Madagascar Presidential Elections
Antananarivo, Madagascar, 2018

In November 2018, Madagascar held the first round of its presidential election, marking a pivotal moment in the country’s political cycle. Across Antananarivo and in more remote regions, voters gathered at polling stations in large numbers, navigating long distances, logistical limitations, and an electoral system shaped by both expectation and uncertainty.

This body of work documents the election not only as a political process, but as a lived experience unfolding across varied landscapes. From dense urban neighborhoods to rural villages, polling stations became temporary centers of civic engagement — spaces where procedure and daily life intersected.

The images follow the rhythm of election day: early morning queues, the quiet concentration of voters inside classrooms and improvised voting spaces, the handling of ballots, and the gradual shift toward counting. Campaign traces remained visible — colors, symbols, and gestures reflecting a competitive race between key figures, including Andry Rajoelina, Marc Ravalomanana, and Hery Rajaonarimampianina.
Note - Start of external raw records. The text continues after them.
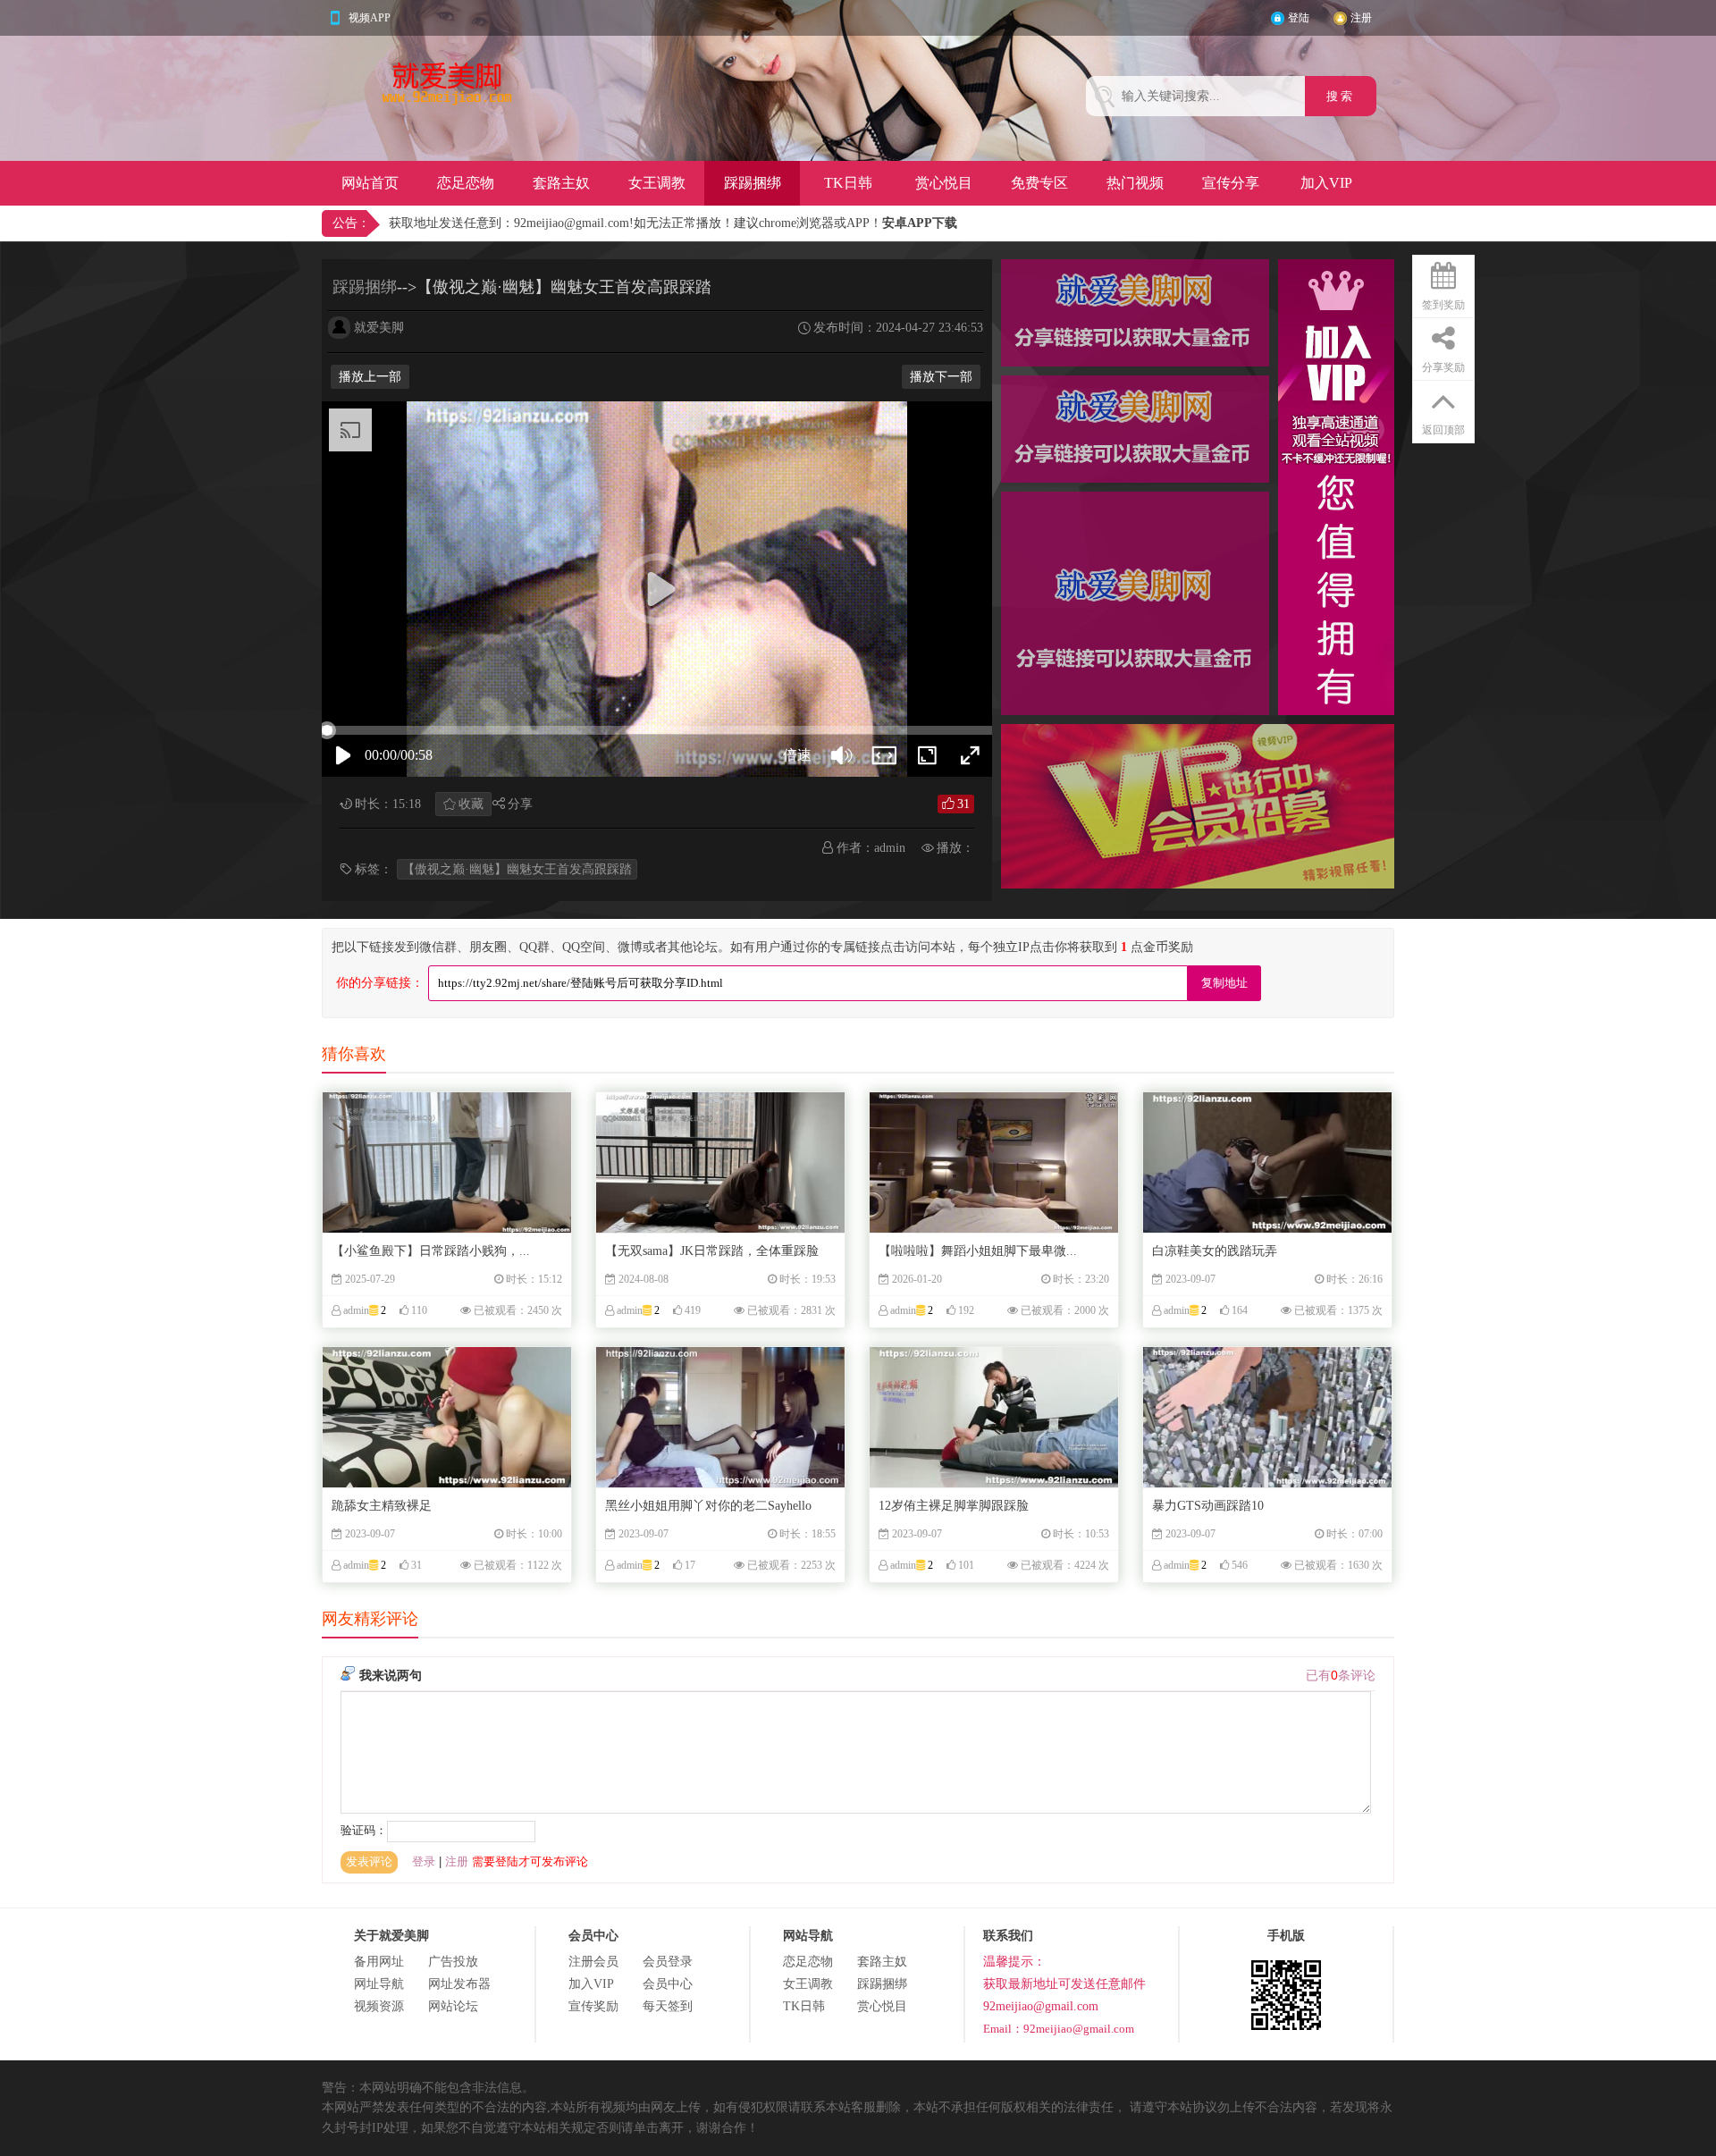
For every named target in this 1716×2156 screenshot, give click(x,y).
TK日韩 (848, 182)
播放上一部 (370, 376)
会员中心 (668, 1984)
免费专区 (1039, 182)
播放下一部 (941, 376)
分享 (520, 804)
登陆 (1298, 18)
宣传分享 (1230, 182)
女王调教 (657, 182)
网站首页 (370, 182)
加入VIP (1326, 182)
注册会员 (593, 1961)
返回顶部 (1443, 430)
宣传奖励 (593, 2006)
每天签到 (668, 2006)
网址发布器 (459, 1984)
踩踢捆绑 (752, 182)
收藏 (471, 804)
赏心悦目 (943, 182)
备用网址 (379, 1961)
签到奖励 (1443, 305)
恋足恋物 (465, 182)
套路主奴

While largely peaceful, the process revealed structural challenges: limited infrastructure, uneven access, and the broader question of political trust. Participation carried both weight and ambiguity — an act of civic duty shaped by hope, skepticism, and habit.

Rather than focusing solely on outcome, this project observes the election as a moment of collective presence. It examines how democratic rituals take form within specific social and geographic realities, and how individuals engage with systems that remain, at times, distant from their everyday lives.

Through proximity and attention to detail, the photographs seek to capture not only the mechanics of voting, but the atmosphere surrounding it — a country in motion, negotiating its political future one ballot at a time.